Steganography and Piracy in the Age of Digital Distribution
It’s clear that now more than ever content is getting distributed digitally. For example, Amazon recently revealed that it sold more books on the Kindle last quarter than hardcovers. Unfortunately for the copyright holders, digital content is super easy to pirate. And although the ethics of the situation are unclear (as a society, do we even want to enforce copyright?) this post proceeds from a frame that we have a digital property and want to protect it.
DRM (“digital rights management”) is out. People hate it (although the closed iTunes ecosystem might suggest otherwise, they might be an exception due to the dominance of Apple’s delivery infrastructure). In general, people want their files to be unencrypted so they can use them how they want and when they want. So how do you distribute your written content in a way that deters piracy? One method is to have your ebook distributor automatically add a stamp to every copy of your PDF. This is really easy to do, with only a few lines of code. Unfortunately, it’s also really easy to subvert, with only a few lines of code required to paste a big black block over every stamp.

* Prompt 1
Answer these questions using the post on steganography and piracy:
(a) What did Amazon sell more of last quarter than hardcovers?
(b) What does DRM stand for?
(c) What can be pasted over every stamp to subvert it?
* Prompt 2
Print everything in the post on steganography and piracy from "Steganography and Piracy" down to "to protect it.".
The rows after this point come from a separate source.

* Data listing
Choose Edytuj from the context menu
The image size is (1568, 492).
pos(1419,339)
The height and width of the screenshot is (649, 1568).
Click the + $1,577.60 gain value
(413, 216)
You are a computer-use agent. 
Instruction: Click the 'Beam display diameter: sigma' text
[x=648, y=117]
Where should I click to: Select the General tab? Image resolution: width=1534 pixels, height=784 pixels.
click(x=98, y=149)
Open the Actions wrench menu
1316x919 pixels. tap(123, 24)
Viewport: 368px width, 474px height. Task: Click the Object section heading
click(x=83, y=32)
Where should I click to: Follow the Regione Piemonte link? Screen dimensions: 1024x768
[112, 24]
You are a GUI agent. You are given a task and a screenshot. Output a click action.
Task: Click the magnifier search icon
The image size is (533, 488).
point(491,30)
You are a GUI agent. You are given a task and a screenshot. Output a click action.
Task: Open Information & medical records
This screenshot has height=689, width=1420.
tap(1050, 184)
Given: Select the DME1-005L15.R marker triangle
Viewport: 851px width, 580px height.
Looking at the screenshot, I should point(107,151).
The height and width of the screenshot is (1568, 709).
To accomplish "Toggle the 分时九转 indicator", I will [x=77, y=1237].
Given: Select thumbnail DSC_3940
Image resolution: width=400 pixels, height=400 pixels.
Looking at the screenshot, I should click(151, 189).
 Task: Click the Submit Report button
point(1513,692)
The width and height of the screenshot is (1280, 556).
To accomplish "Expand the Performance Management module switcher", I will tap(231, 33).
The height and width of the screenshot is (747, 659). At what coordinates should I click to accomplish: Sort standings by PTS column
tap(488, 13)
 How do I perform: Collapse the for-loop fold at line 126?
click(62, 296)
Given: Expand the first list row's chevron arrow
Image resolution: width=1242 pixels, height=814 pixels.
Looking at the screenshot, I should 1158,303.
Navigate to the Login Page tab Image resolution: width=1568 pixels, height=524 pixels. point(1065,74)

* Reply 1
(a) Books on the Kindle
(b) Digital rights management
(c) A big black block

* Reply 2
Steganography and Piracy in the Age of Digital Distribution
It’s clear that now more than ever content is getting distributed digitally. For example, Amazon recently revealed that it sold more books on the Kindle last quarter than hardcovers. Unfortunately for the copyright holders, digital content is super easy to pirate. And although the ethics of the situation are unclear (as a society, do we even want to enforce copyright?) this post proceeds from a frame that we have a digital property and want to protect it.